Il giorno successivo iniziamo a perdere i primi componenti della spedizione: alcuni armeni non sono stati bene durante la notte e abbandonano il Campo Base tornando a valle. Noi altri, rimessi insieme armi e bagagli, partiamo con tutta calma per il Campo 1.
Il terreno si fa sempre più arido e questa volta si sale per una traccia ripida: in linea d'aria siamo molto sotto alla montagna la cui cima s'innalza duemila metri sopra di noi, ora si tratta di guadagnare quota. La marcia è molto lenta per favorire un buon acclimatamento.
Nel primo pomeriggio montiamo il campo a 4150m, sospeso su di un ripido ghiaione che precipita appena sotto alla nostra piazzola. Ci rilassiamo nella tendina, in attesa della cena e dell'assalto finale alla vetta.
Verso mezzanotte ci ritroviamo tutti insieme nella tenda comune dove beviamo del brodo caldo e mangiamo qualcosa. Poi si parte nuovamente verso l'alto.

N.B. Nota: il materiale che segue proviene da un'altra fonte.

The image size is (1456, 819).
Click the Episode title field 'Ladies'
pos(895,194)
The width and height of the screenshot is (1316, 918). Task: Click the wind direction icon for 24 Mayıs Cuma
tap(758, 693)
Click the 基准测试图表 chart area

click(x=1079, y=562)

La notte è nera come la pece, noi saliamo lungo una costola di roccia e sabbia spazzata dal vento. La marcia è ancora più lenta del giorno precedente e per noi italiani e i polacchi è una vera tortura, dato che siamo tutti allenati e ben acclimatati. Diversi armeni però non sono per niente in forma e strada facendo li perdiamo un po' per volta.
Per loro è una delusione immensa e scendendo fanno fatica a trattenere le lacrime: per il popolo armeno l'Ararat è infatti una montagna sacra e la sua salita è più un pellegrinaggio che non una spedizione alpinistica, ma purtroppo sottovalutando quest'ultimo aspetto si trovano a fare i conti con un ostacolo che per alcuni diventa insormontabile.

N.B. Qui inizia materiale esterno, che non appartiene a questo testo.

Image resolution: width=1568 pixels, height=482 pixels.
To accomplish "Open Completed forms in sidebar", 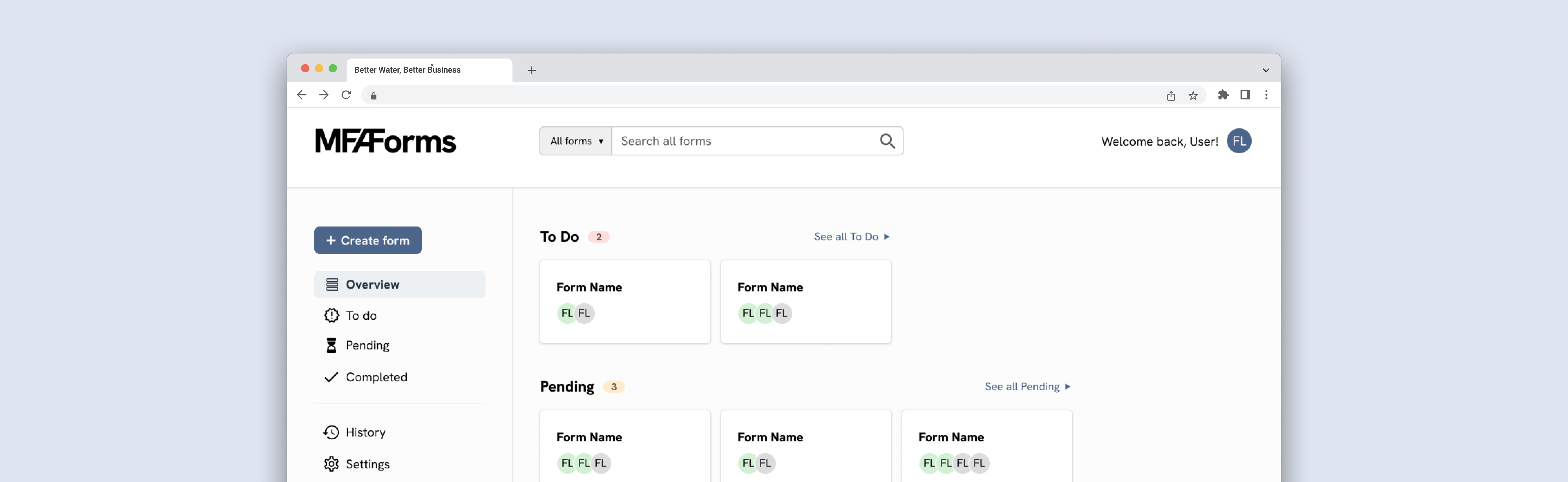I will pyautogui.click(x=376, y=377).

Perdiamo anche uno dei polacchi, che a causa di un problema agli occhi decide di rinunciare e di ritornare al campo.
Il freddo è intenso e la lentezza della marcia lo rende ancora più penetrante e gravoso. Ma Metin (il capo delle guide curde) insiste perché il gruppo rimanga unito.
Arrivati però all'imbocco del ghiacciaio, dove inizia anche ad albeggiare, Metin non ci tiene più: messi i ramponi, con i polacchi partiamo a spron battuto verso la cima. La neve è ottima e i raggi di sole che si allungano sui ghiacci perenni della montagna sembrano spingerci in direzione della vetta. Un ultimo strappo e finalmente tocchiamo il punto più alto dell’Ararat, felici e commossi.

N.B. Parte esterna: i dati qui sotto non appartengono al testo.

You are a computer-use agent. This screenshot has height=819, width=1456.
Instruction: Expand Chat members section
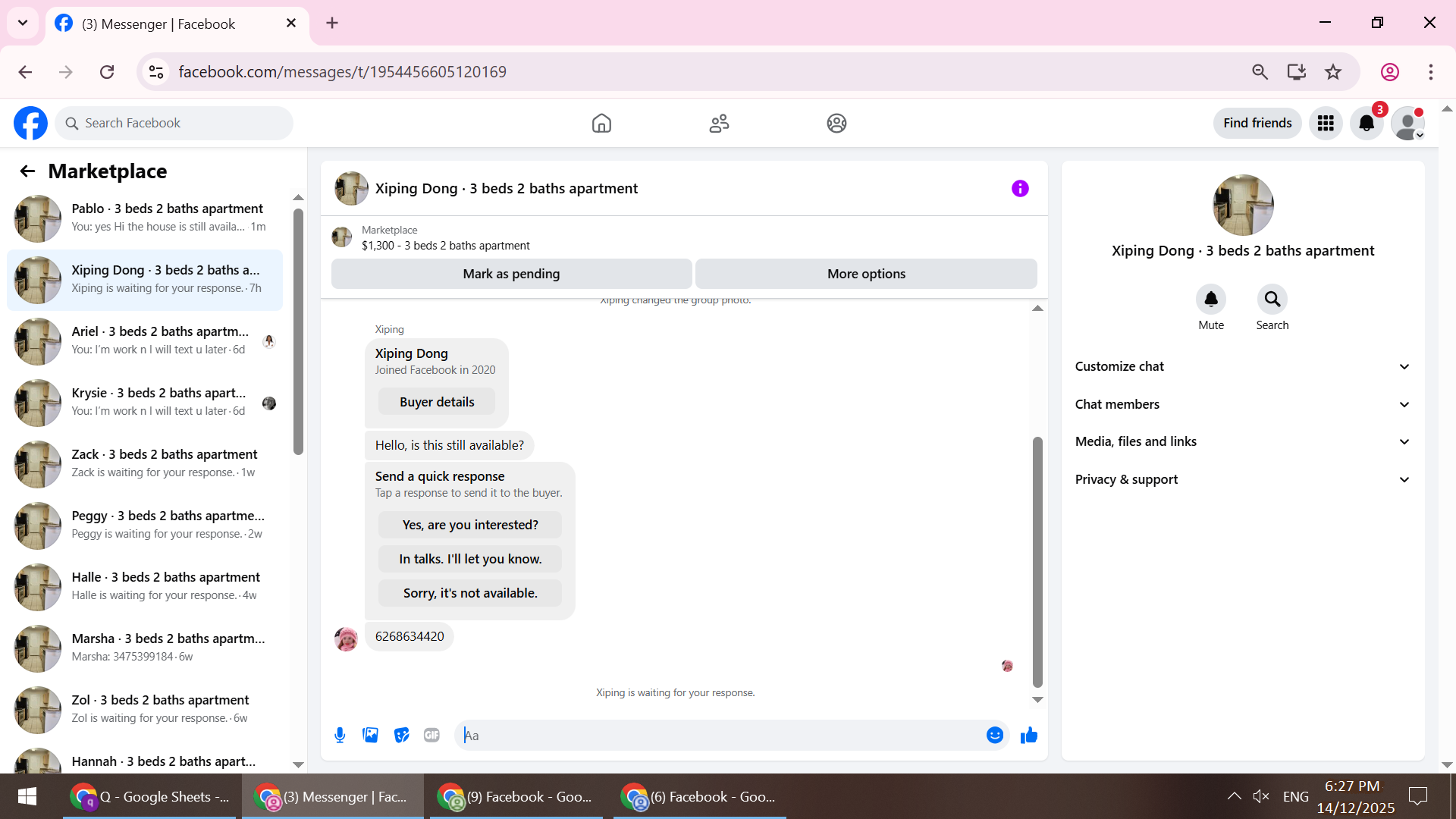click(x=1242, y=404)
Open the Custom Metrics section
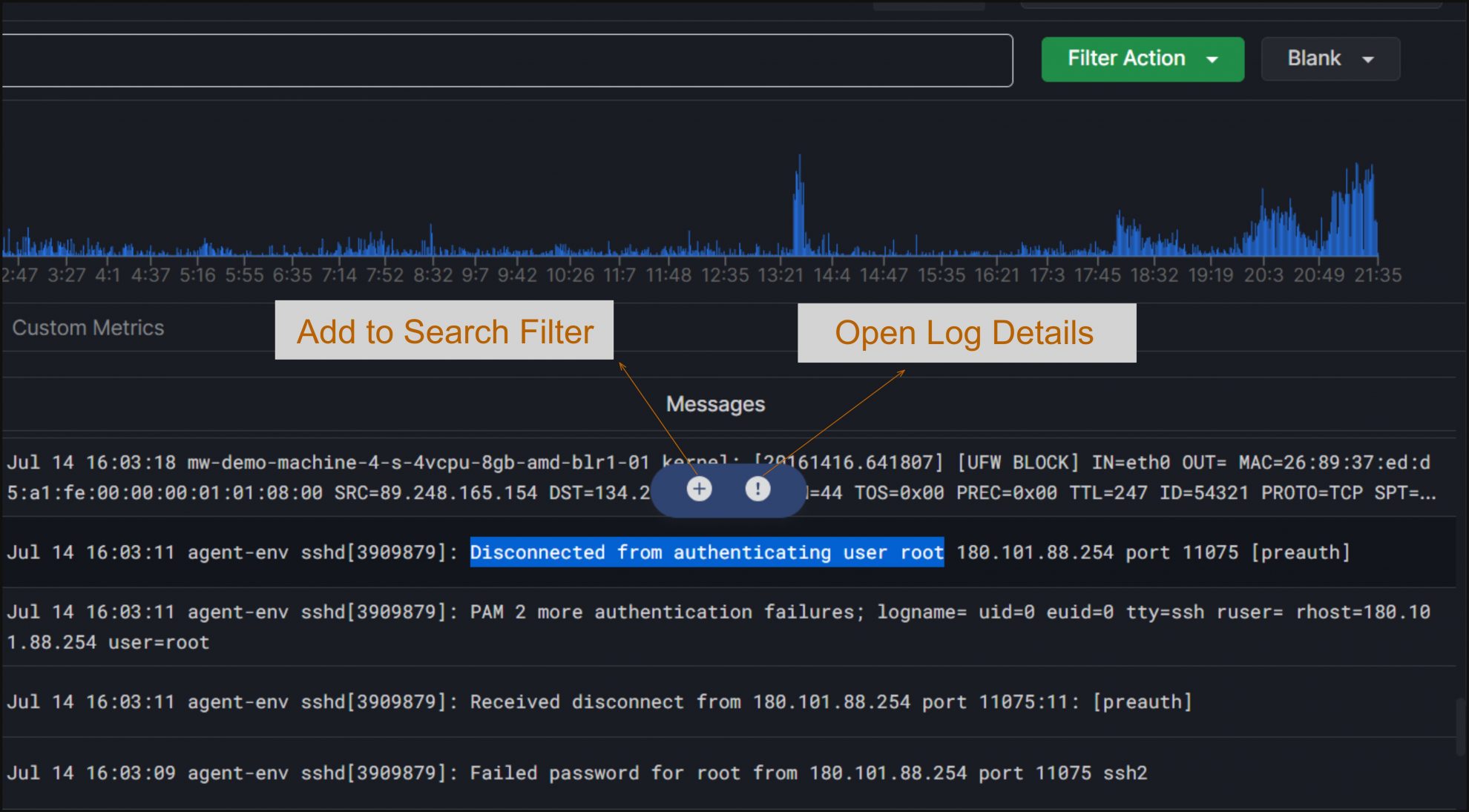This screenshot has width=1469, height=812. coord(88,327)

Sono le 6:00, siamo a 5137m e tutto attorno si apre l'orizzonte delle pianure armene, iraniane e curde, che lentamente vengono conquistate dalla luce del nuovo giorno. Noi stiamo lì in piedi con addosso un'emozione unica, tra il sacro e il profano.
La discesa è lunga, ma questa volta ognuno se la gestisce come meglio crede. Dopo una lunga sosta al Campo 1, con sonnellino annesso, smontiamo tutto e scendiamo al Campo Base, dove ogni squadra si monta la propria tenda.
Il clima è quello della festa, la spedizione è prossima alla conclusione e si può assaporare la bellezza di essersi realizzati. Ed è ancora più bello la sera successiva, quando questa realizzazione la si condivide: con delle bottiglie di whisky, attorno ad un tavolo rotondo, sotto ad una lampada dove otto strade si intrecciano tutte assieme, per l'ultima volta.